*Données fournies*.
++++++
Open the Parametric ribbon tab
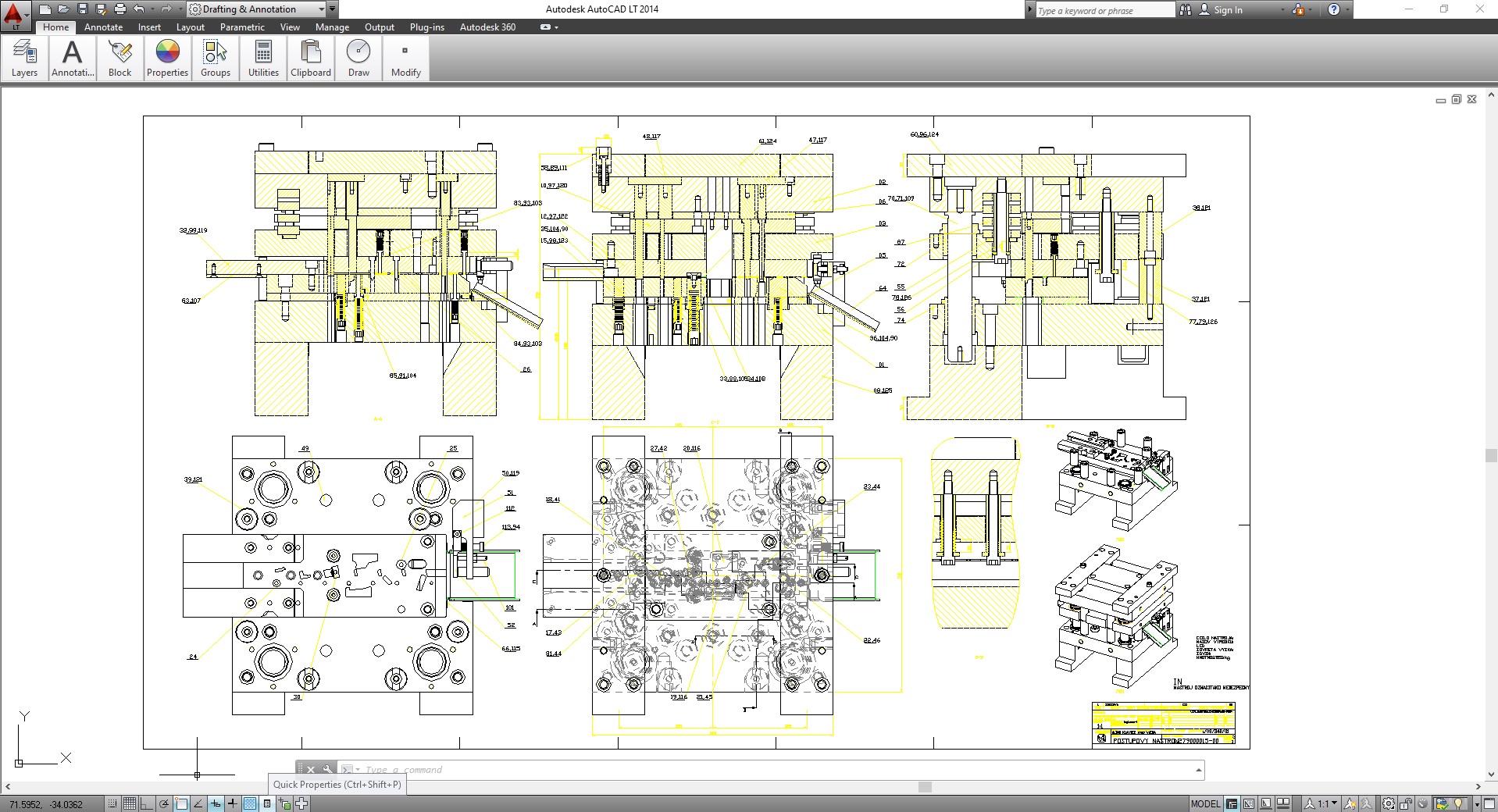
++++++
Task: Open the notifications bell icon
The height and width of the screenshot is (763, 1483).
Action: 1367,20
++++++
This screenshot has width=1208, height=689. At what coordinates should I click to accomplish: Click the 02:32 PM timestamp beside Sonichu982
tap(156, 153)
++++++
Pouvez-vous recopier les lignes, de celle qui contient "Task: Open the notifications bell icon" jusqu'à celle qui contient "Action: 1367,20" incluse, en remplaçant "screenshot" par "image" et en laissant tout le reste inchangé ?

*Réponse*.
Task: Open the notifications bell icon
The height and width of the image is (763, 1483).
Action: 1367,20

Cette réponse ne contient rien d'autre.